Please do not hesitate to contact Paul Reitz at 217-221-4455 or Cheri Holley at 217-221-4484 if you have any questions concerning the Company’s response.
Sincerely,
/s/ Paul G. Reitz | /s/ Cheri T. Holley |
Paul G. Reitz | Cheri T. Holley |
Chief Financial Officer | Vice President, Secretary |
| and General Counsel |
EXHIBIT A – COMMENTS & RESPONSES
Form 10-Q for the Quarter Ended June 30, 2012
Item 1 – Financial Statements
Note 14 – Supply Agreement Termination Income, page 13
1. | We note your response to prior comment one from our letter dated August 2, 2012 and have the following additional comments: |
· | As previously requested, please provide the terms of the original supply agreement.

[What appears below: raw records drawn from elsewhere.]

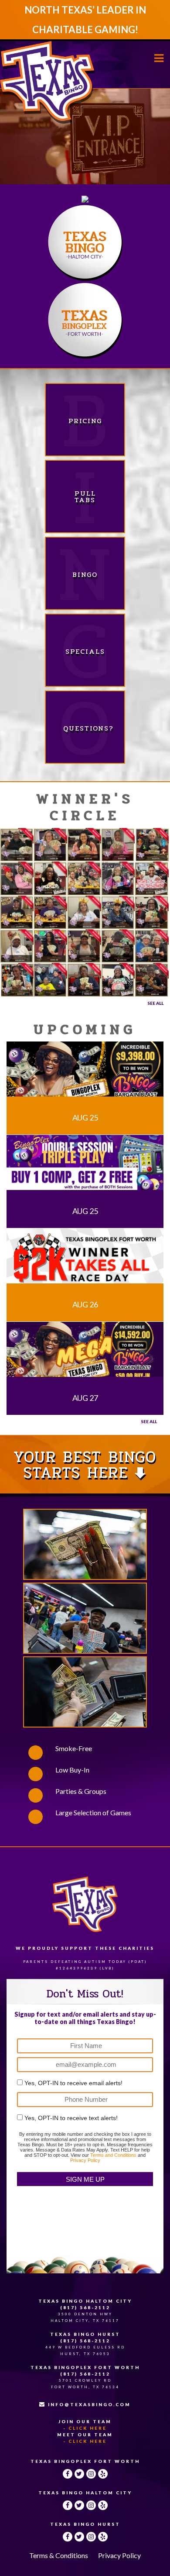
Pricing (85, 420)
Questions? (85, 728)
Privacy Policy (85, 2160)
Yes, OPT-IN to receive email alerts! (73, 2082)
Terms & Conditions (58, 2555)
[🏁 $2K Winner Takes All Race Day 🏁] (85, 1257)
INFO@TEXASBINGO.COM (89, 2404)
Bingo (85, 574)
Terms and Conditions (113, 2155)
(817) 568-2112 (85, 2307)
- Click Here (85, 2428)
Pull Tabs (85, 496)
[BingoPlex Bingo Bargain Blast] (85, 1070)
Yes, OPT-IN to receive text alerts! (71, 2117)
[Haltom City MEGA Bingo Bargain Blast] (85, 1351)
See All (155, 1003)
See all (149, 1421)
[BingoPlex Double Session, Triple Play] (85, 1164)
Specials (85, 651)
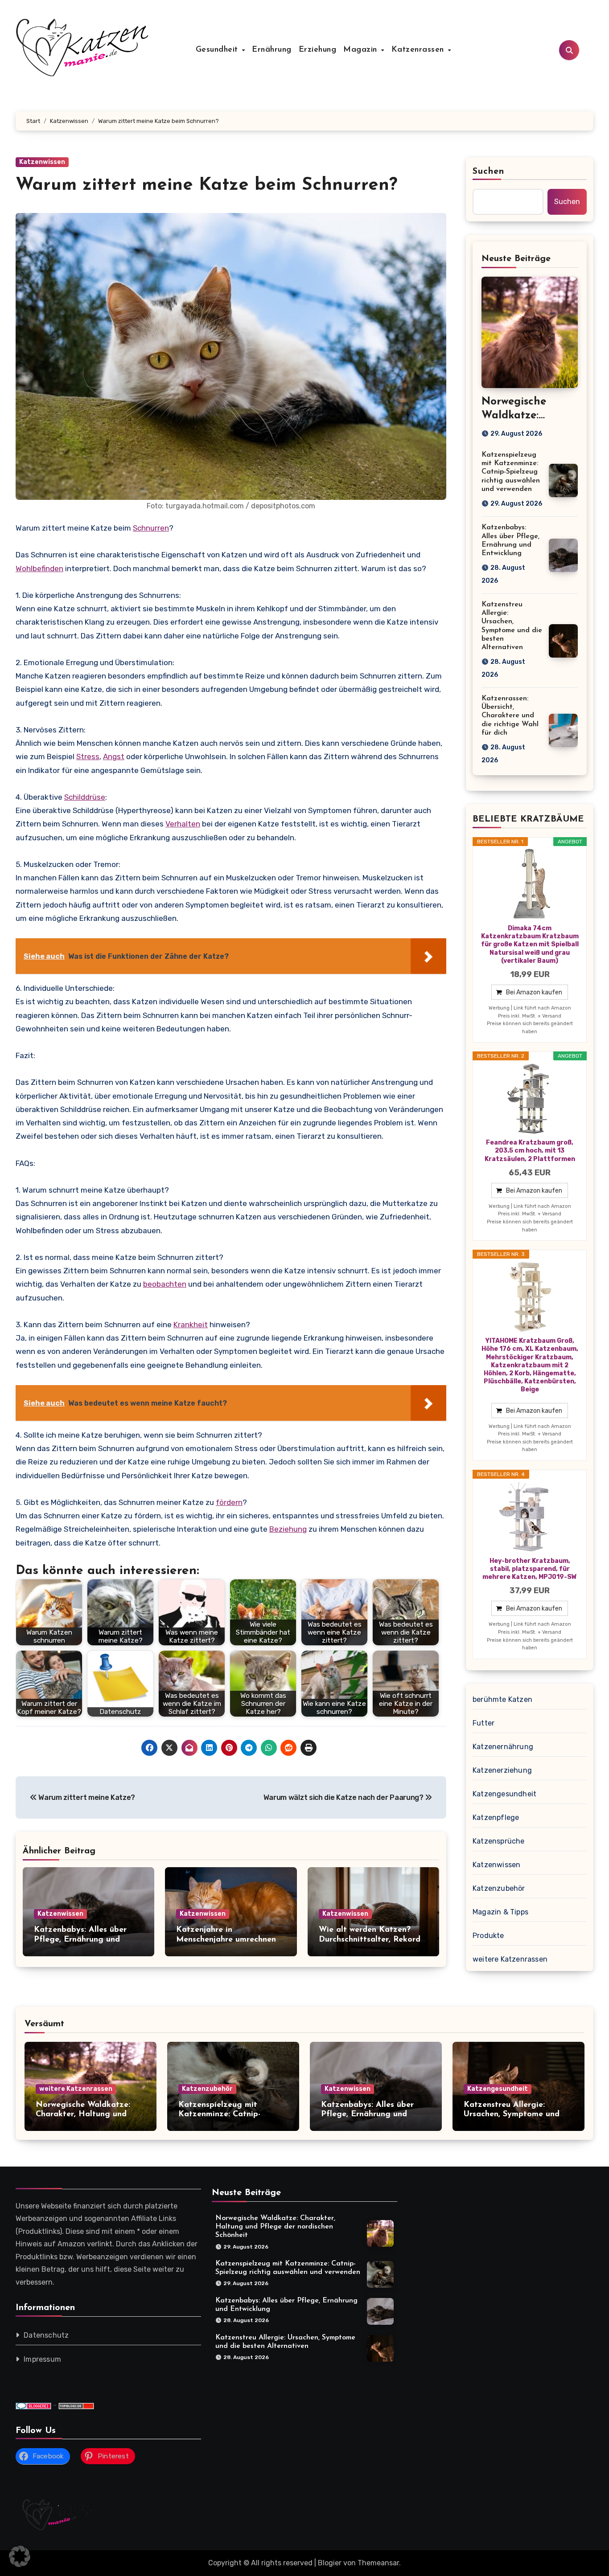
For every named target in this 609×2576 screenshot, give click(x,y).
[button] (19, 2556)
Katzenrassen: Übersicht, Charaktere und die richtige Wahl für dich (510, 715)
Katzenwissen (42, 162)
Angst (113, 756)
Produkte (488, 1935)
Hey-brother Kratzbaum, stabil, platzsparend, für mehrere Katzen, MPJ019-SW (529, 1569)
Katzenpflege (496, 1817)
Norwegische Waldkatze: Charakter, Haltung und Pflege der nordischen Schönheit (275, 2227)
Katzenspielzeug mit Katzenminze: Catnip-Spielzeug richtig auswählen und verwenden (510, 472)
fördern (229, 1502)
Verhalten (182, 823)
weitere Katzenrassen (510, 1959)
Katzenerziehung (502, 1770)
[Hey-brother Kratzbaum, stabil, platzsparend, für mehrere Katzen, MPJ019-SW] (530, 1517)
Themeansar (378, 2563)
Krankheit (190, 1324)
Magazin (361, 50)
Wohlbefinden (39, 568)
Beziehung (288, 1529)
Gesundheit (218, 50)
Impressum (42, 2359)
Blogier (330, 2563)
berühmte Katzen (502, 1699)
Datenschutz (46, 2335)
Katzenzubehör (499, 1888)
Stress (87, 756)
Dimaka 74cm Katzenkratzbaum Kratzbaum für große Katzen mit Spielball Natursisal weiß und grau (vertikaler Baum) (530, 944)
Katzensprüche (499, 1841)
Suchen (489, 171)
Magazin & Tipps (500, 1912)
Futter (483, 1723)
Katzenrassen (419, 50)
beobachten (164, 1284)
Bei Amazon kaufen (534, 992)
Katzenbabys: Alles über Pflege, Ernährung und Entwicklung (80, 1939)
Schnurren (151, 527)
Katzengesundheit (504, 1794)
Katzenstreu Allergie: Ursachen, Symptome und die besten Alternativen (512, 2114)
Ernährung (272, 50)
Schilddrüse (84, 797)
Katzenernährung (503, 1746)
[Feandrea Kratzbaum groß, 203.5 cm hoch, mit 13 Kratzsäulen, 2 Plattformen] (530, 1098)
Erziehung (318, 50)
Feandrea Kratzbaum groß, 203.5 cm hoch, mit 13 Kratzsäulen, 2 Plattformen (530, 1150)
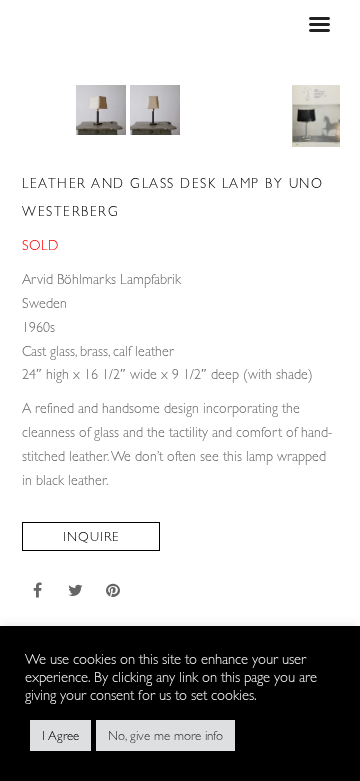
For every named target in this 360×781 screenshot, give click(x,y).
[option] (101, 110)
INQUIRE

Clarify whether there was a minimum number of non-farm tires you were required to provide to Goodyear. With reference to the terms of the supply agreement, please tell us how you determined the original value of liability recorded in connection with this agreement. |
· | Please clarify whether there is a minimum number of non-farm tires that the Company must sell in order to fulfill its obligations under the new royalty agreement with Goodyear. |
Response to comment 1:
In April 2011, Titan International, Inc. (“Titan” or the “Company”) acquired The Goodyear Tire & Rubber Company’s (“Goodyear”) Latin American farm tire business. The acquisition of Goodyear’s Latin American farm tire business included a manufacturing facility in Sao Paulo, Brazil. In addition to farm tires, the Sao Paulo facility produced other products, primarily truck tires. Titan did not purchase the non-farm tire business as a part of the acquisition of the Latin American farm tire business. At the time of the Latin American farm tire acquisition, Titan and Goodyear entered into a three year supply agreement under which the Sao Paulo facility would continue to produce non-farm tires for Goodyear. The original supply agreement terms included the following:
· | Term – Three years with the potential for renewals if desired by both parties. |
· | Items to be supplied – The agreement specified which non-farm tires were to be provided under the agreement. |
· | Not a requirements contract – The agreement specified that Goodyear was not prohibited from manufacturing or procuring the non-farm tires from other sources. |
· | Quantities – The agreement provided for a minimum and maximum quantity of non-farm tires to be supplied. |
· | Pricing – The agreement set pricing based on Goodyear’s direct and indirect costs attributable and allocated to the manufacture of non-farm tires at the Sao Paulo facility at the date of the agreement. The agreement allowed for quarterly price increases and decreases as a result of fluctuations in raw material costs only. |
The original value of the supply agreement liability was recorded as a part of the fair value analysis performed for the purchase of the Goodyear Latin America Farm Tire business. A loss of profit was calculated using projected supply agreement sales and the expected margin on the non-farm tires if sold in a third party market. The supply agreement liability was recorded as the present value of the cash flow from the calculated loss of profit.
The new royalty agreement does not include a minimum number of non-farm tires that the Company must sell. The royalty paid to Goodyear will be based on actual sales of the products covered under the agreement.